On 9/24/02 2:02 PM, "Rich Morin" <> wrote:

> After about 30 years in the computer field, my reaction upon hearing
> the words "free" or "open" is to hang onto my wallet.  I have heard,
> for instance, both Intel and Microsoft claim that they were the most
> open platforms around, because their product could be used with so
> many {OSes, boxes}.  As a result, my (rather jaded) view is that any
> vendor will be happy to sell into an "open" arena, as long as _their
> own_ product faces no real competition.
> Similarly, most FSBs find _something_ to restrict, in order to coerce
> the "free beer" crowd into dipping into their wallets.  It could be
> distribution, features, support, updates, or something else, but there
> is almost always a part of the offering that you can't get for free.

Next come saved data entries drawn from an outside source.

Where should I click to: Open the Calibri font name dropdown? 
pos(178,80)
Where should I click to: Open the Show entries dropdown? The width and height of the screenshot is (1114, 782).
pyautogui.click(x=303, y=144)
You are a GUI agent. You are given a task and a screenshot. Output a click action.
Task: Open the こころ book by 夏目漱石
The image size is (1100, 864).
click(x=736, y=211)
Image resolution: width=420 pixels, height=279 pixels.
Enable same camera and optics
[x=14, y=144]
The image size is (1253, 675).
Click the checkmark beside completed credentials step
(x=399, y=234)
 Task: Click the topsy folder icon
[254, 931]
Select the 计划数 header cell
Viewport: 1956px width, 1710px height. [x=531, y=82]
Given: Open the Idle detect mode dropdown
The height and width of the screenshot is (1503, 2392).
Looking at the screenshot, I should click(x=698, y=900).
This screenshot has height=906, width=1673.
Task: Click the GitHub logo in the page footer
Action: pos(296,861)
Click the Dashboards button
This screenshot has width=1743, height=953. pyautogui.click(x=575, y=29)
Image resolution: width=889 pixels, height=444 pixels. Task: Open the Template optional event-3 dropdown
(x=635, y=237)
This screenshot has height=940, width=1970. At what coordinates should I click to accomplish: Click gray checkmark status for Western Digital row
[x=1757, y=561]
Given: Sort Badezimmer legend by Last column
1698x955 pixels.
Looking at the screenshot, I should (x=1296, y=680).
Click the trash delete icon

> That being the case, my question becomes "what part(s) of the total
> offering can I restrict, while doing the least damage to my goals in
> releasing the software?"  This depends entirely on my goals, but at
> least it is an answerable question.
> Keeping the source code open is very important to me.  I discovered
> the Unix community about 20 years ago and was really excited about
> its status as a "distributed laboratory for computer science".  At
> the same time, I was severely dismayed by the fact that my status as
> a "binary licensee" kept me from (legally :-) examining the source.
> With the advent of widespread Free and Open Source software, I have
> full access to the laboratory.  So, it is important to me to make my
> own creations available to others, for both others' benefit and mine.
> Other developers may have goals that differ from mine, however, and
> they should pick strategies that work toward their desired ends.
> -r
> P.S.  Apropos of the "lifestyle" issue, I am a third-generation
>      independent businessman.  For me, the ability of an individual
>      to set up their own business is a very important freedom and
>      one which (sadly) is often threatened by labor laws, etc.

Tim O'Reilly @ O'Reilly & Associates, Inc.